Isadora Peron, O Estado de S.Paulo

18 de dezembro de 2015 | 10h47

O ministro-chefe da Casa Civil, Jaques Wagner, voltou a afirmar nesta sexta-feira, 18, que o governo tem pressa para concluir o processo de impeachment, mas reconheceu que seria difícil para a presidente Dilma Rousseff tomar a decisão de convocar o Congresso e cancelar o recesso dos parlamentares.

"Se ela decidir formalizar (o pedido), não é fácil, porque hoje já é sexta-feira, nós estamos adentrando ao recesso", afirmou. 

Nesta quinta, o presidente Congresso Nacional, senador Renan Calheiros (PMDB-AL), anunciou que não convocaria os parlamentares durante o recesso. O período de férias do Legislativo tem início no dia 23 de dezembro e termina em 2 de janeiro. Caso haja uma convocação por parte do Executivo, a medida teria de ser aprovada pela maioria das duas Casas, o que dificulta o processo.

Wagner, porém, continuou defendendo a proposta do governo, de que o melhor caminho seria um recesso mais curto, no qual deputados e senadores voltassem a trabalhar no dia 4 de janeiro. "O processo do impeachment não pode se arrastar. Essa sempre foi a posição da presidente Dilma, que ele fosse decidido rapidamente, assim ou assado", disse.

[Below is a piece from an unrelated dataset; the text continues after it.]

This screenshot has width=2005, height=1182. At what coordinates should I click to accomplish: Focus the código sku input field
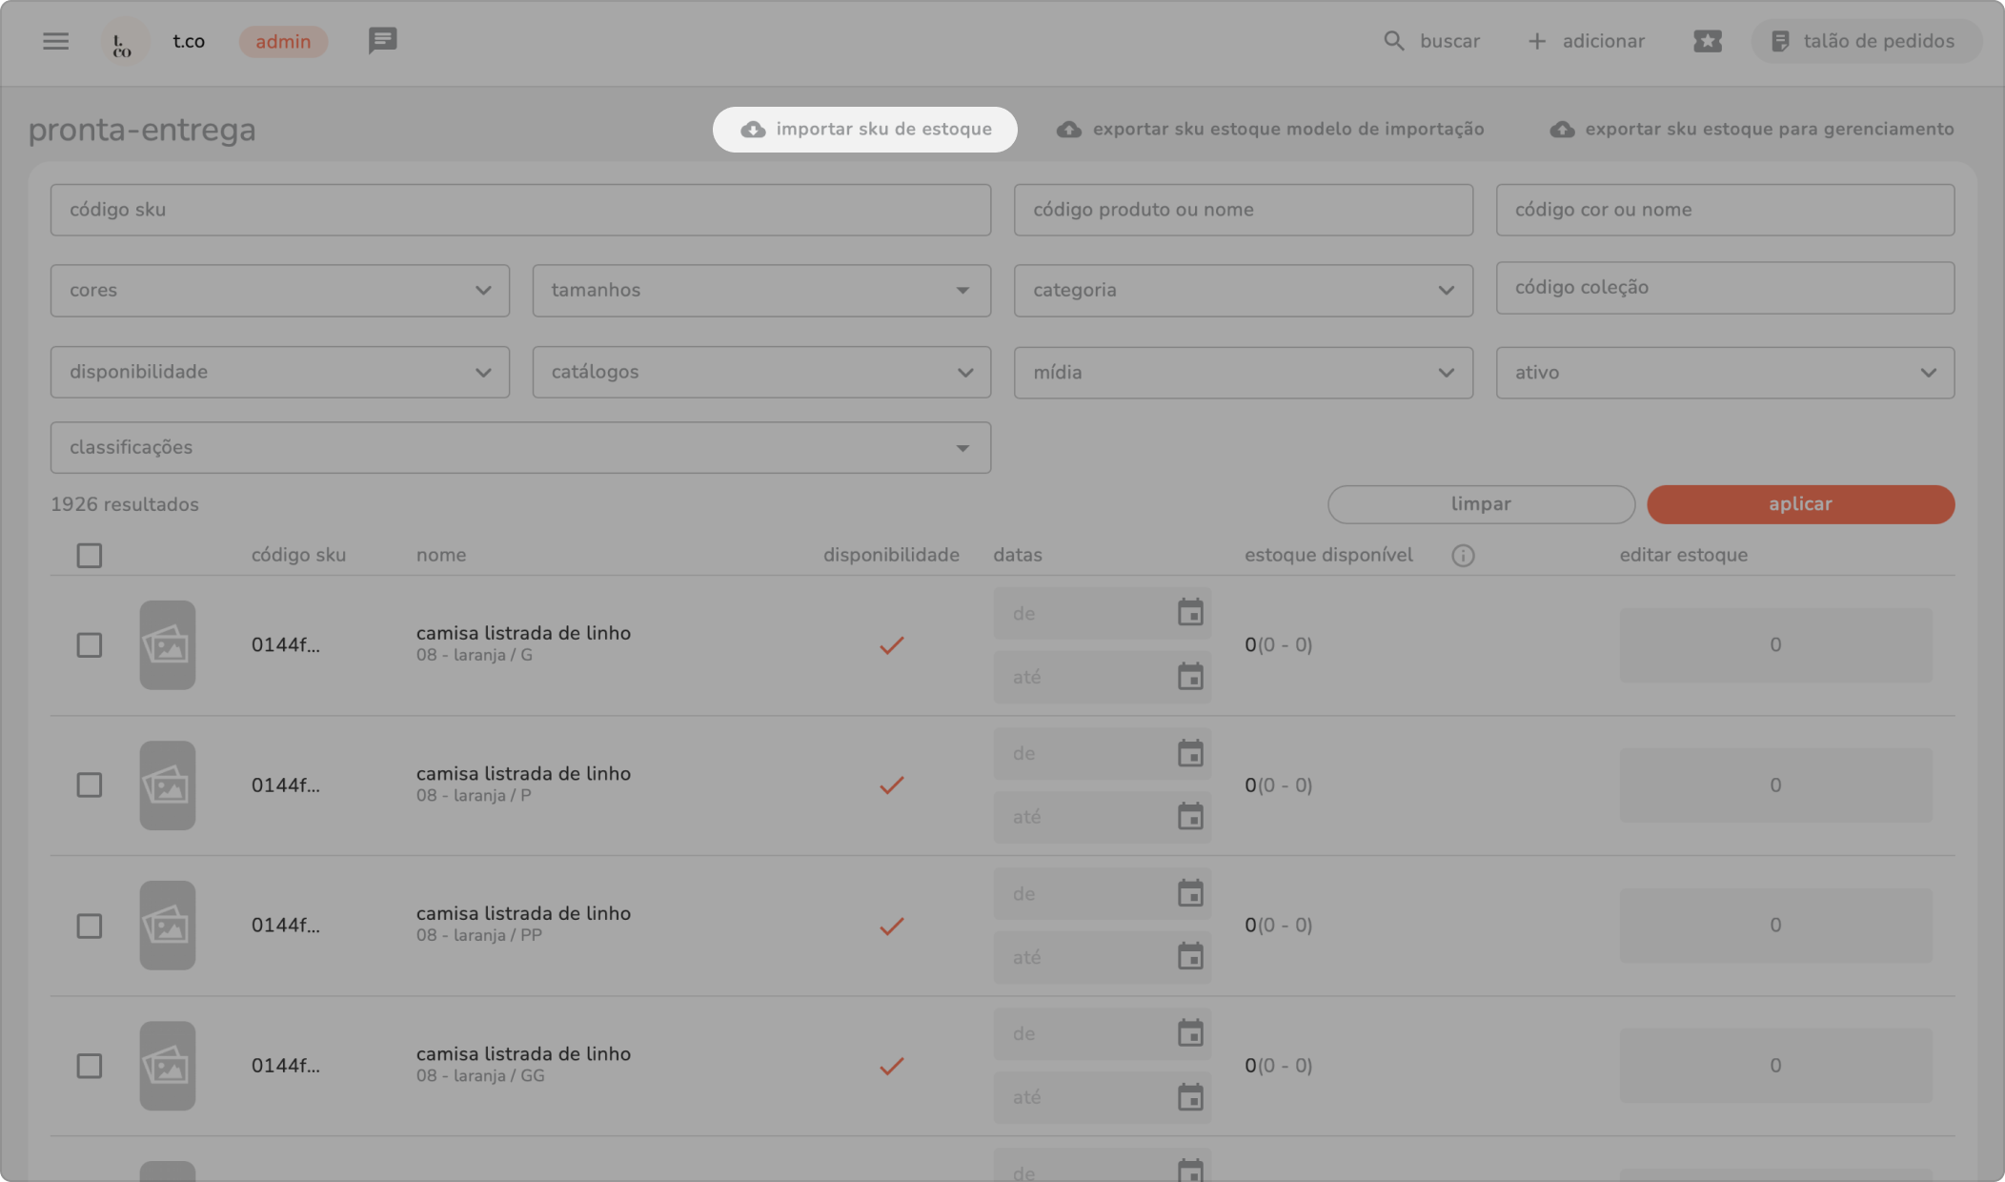click(520, 210)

Sobre a decisão do Supremo Tribunal Federal (STF), que definiu nesta quinta o rito do impeachment, Wagner afirmou que os ministros não atuaram a favor do governo, mas sim da democracia. "Eu não vejo qualquer conotação para cá ou para lá, a favor de fulano e de ciclano. Eu creio que foi uma decisão a favor da democracia e da estabilidade democrática", disse.

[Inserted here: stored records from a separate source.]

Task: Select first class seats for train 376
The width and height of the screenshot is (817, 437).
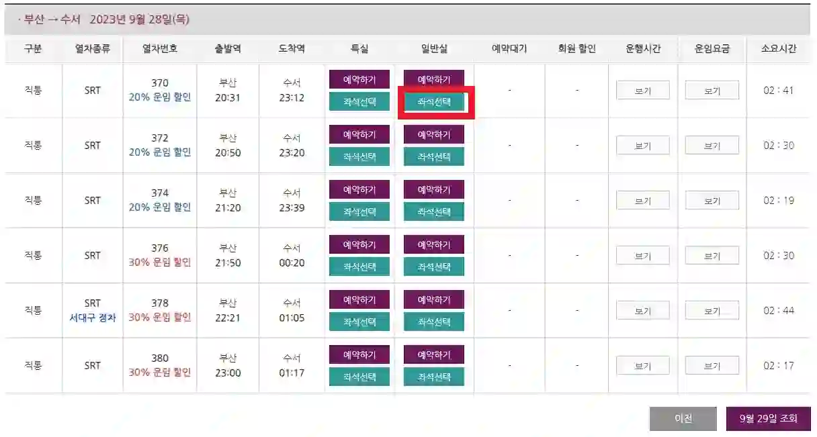Action: point(359,266)
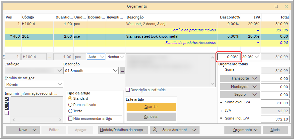
Task: Open the Novo menu button
Action: coord(23,130)
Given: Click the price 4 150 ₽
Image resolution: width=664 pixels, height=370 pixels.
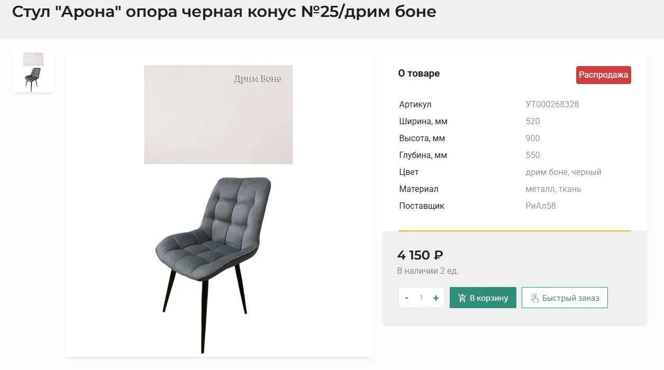Looking at the screenshot, I should [x=420, y=255].
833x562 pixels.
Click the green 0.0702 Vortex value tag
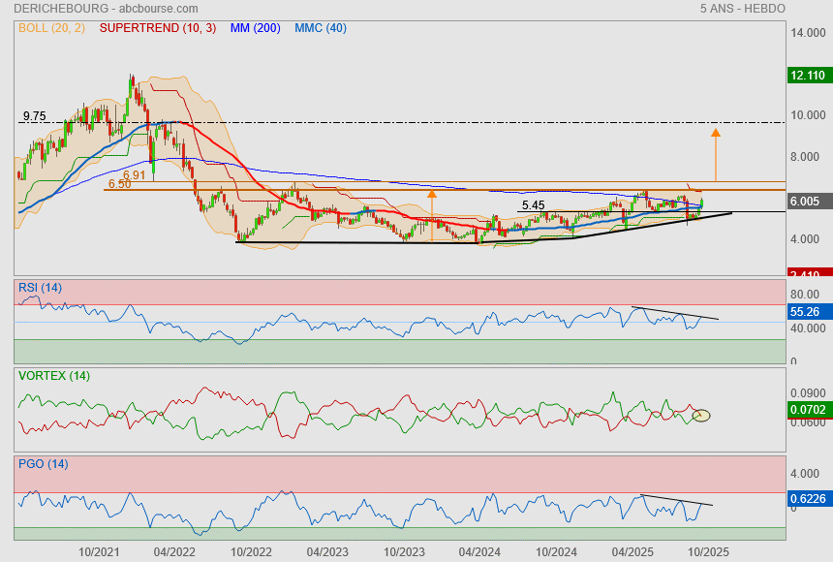807,410
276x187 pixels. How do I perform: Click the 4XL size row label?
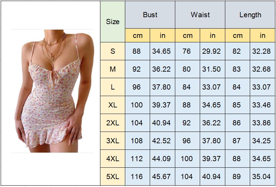[112, 159]
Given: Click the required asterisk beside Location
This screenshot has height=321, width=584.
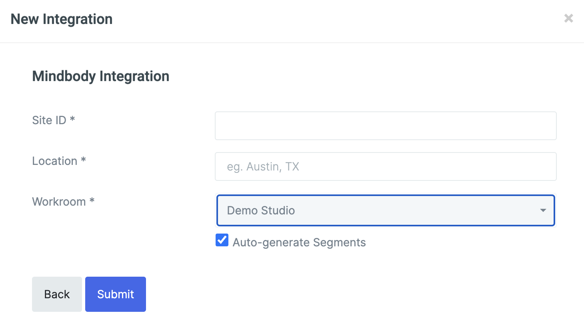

Para o ministro, o Supremo deu ao processo de afastamento de um presidente "a importância que ele merece" e mostrou que, mesmo diante das instabilidades atuais, com os desdobramento da Operação Lava Jato e as crises política e econômica, as instituições do País estão funcionando dentro da normalidade.

As declarações foram dadas após o ministro participar de uma reunião na sede da Conferência Nacional dos Bispos do Brasil, em Brasília.